Courage required to make Red Deer remarkable
When construction of the Eiffel Tower was completed in March of 1889, many Parisians decried it as an eyesore on the face of the city.
Even during planning and construction, architect Gustave Eiffel and his colleagues were met with fierce opposition from political opponents, as well as the city’s artistic and literary elite.
But thanks to the extraordinary courage, vision and perseverance of a handful of individuals, the Eiffel Tower went ahead. It stands today as one of the most recognized — and profitable — landmarks on the planet.
True innovation often requires both bravery and a willingness to think outside the box, which is why recent events in Red Deer leave me questioning the future direction of our growing city.

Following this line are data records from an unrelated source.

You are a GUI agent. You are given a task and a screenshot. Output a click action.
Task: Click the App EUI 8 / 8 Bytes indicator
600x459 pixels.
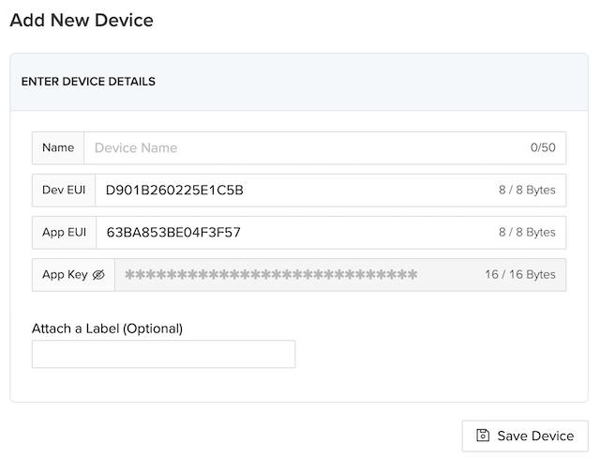[527, 232]
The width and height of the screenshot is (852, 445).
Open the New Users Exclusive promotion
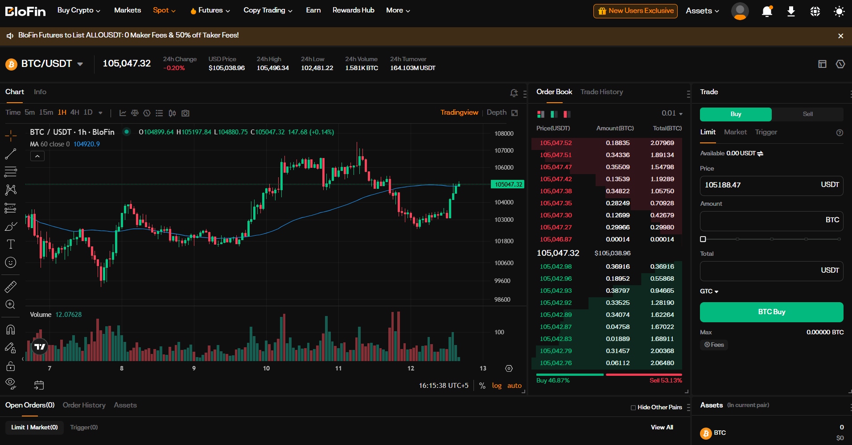[x=636, y=11]
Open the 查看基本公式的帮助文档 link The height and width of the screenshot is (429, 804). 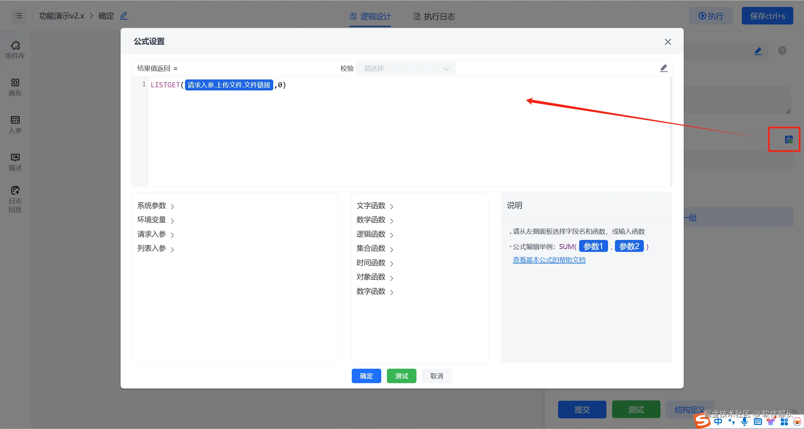coord(549,260)
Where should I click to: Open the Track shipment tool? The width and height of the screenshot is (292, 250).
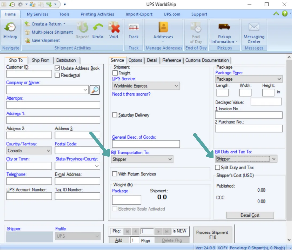[x=133, y=30]
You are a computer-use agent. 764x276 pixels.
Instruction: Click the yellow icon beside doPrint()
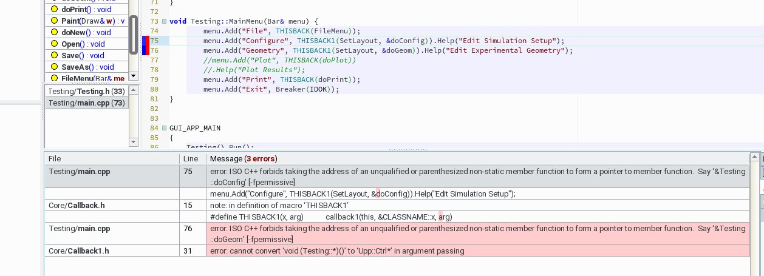[53, 10]
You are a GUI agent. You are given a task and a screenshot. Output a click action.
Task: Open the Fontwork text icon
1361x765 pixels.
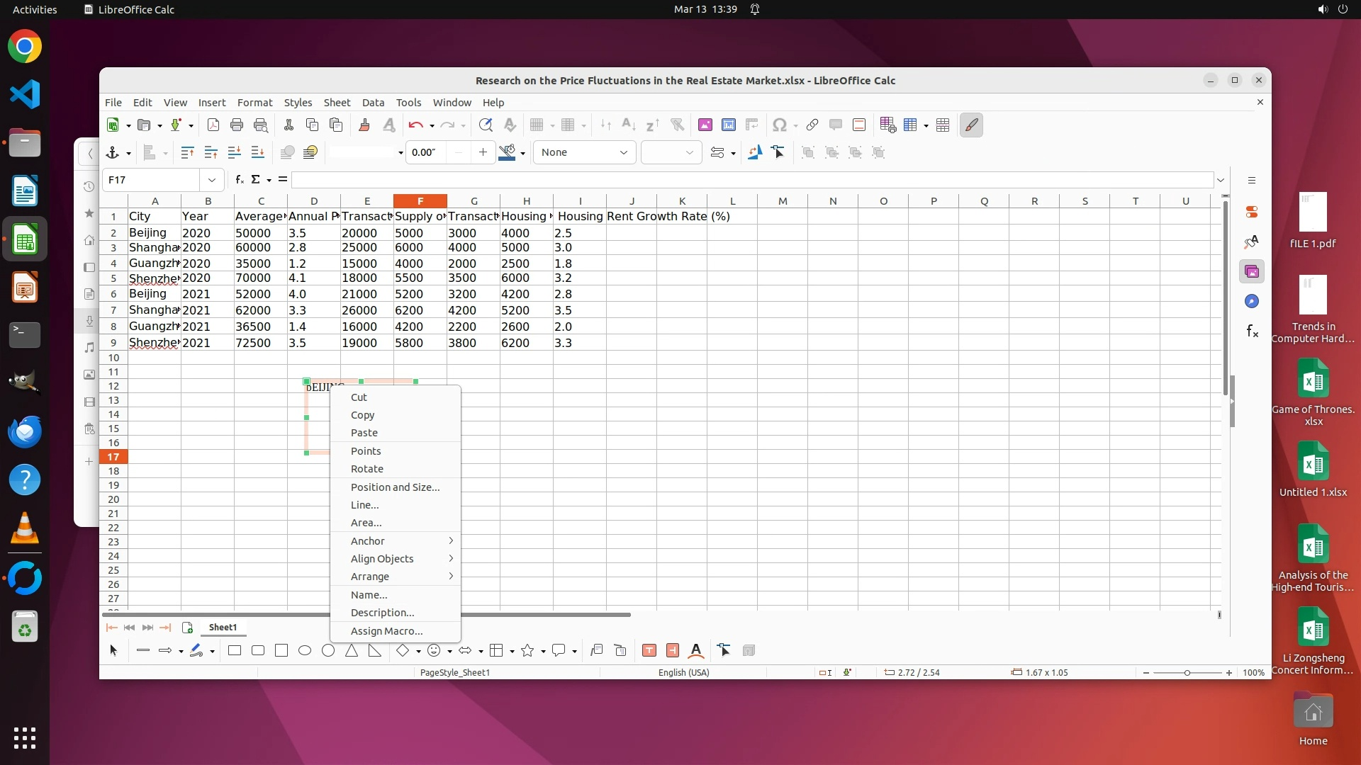click(x=696, y=650)
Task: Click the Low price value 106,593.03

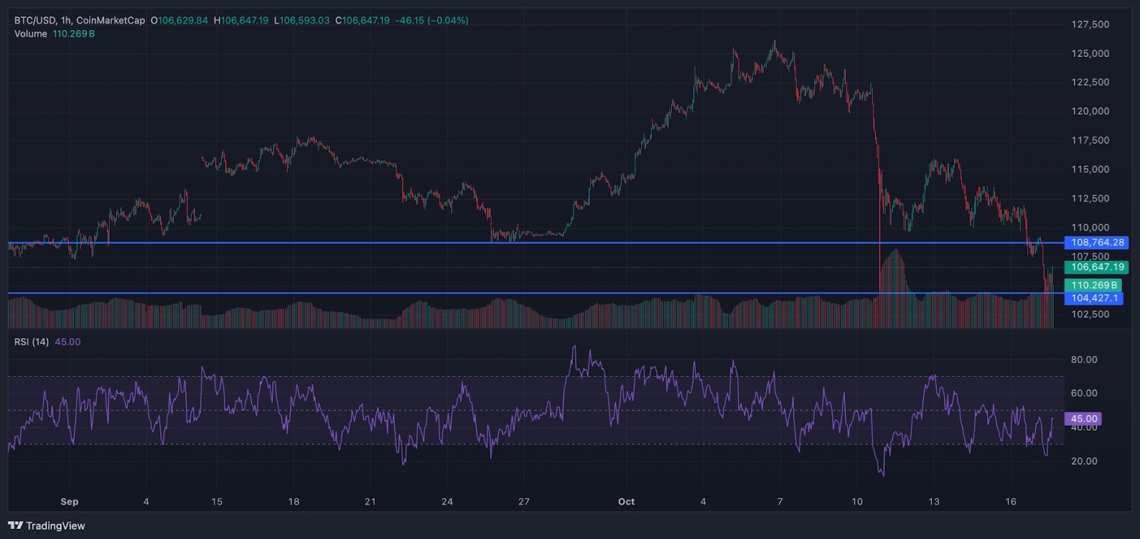Action: (304, 21)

Last month, Red Deer city council quickly folded in the face of public controversy over their bike-lane pilot project.
The lanes were painted in early August and by mid-September, some were being removed — a knee-jerk reaction, to say the least.
The city received overwhelming feedback, including 3,000 surveys responses, letters, petitions and emails both supporting and opposing elements of the bike lane pilot.
Personally, I had no strong feelings on the bike lanes. I’m not an avid cyclist by any stretch, but I was encouraged to see the city tackle a project that demonstrated a bold commitment to progressive urban planning.
It was disappointing to see the close-minded cynics among us win the battle with such ease.
This isn’t the first time the Red Deer naysayers have quashed inventive new ideas.
In 2008, the City of Red Deer hired a consultant to study the idea of building a canal system in the Riverlands area. Proponents of the idea suggested the canal system and related development could provide Red Deer with a major tourist attraction on the same level as Banff and Lake Louise.
The canals project was widely dismissed as a preposterous notion and eventually beaten to death by cynics.
Even the Ross Street Patio, introduced last spring, had to overcome petty complaints about parking space on its way to becoming a popular downtown attraction.
Earlier this week, council voted to dismantle the patio with no guarantees of a return next spring.
As a community, obviously we can’t go chasing down every zany, pie-in-the-sky idea that comes our way, but we should at least be prepared to listen and consider.
When faced with difficult decisions, the easy out is to just vote, ‘No’ and maintain the status quo.
At some point, in our ongoing pursuit of a stronger city identity, we must step out of our comfort zone and take a few risks — both financial and philosophical.
No pain, no gain, right?
As Apple visionary Steve Jobs once said, “Innovation distinguishes between a leader and follower.”
Granted, our city council hasn’t been approached with anything as monumental as the construction of a 324-metre iron tower, but if recent events are any indication, big ideas like that don’t have a snowball’s chance in hell around here.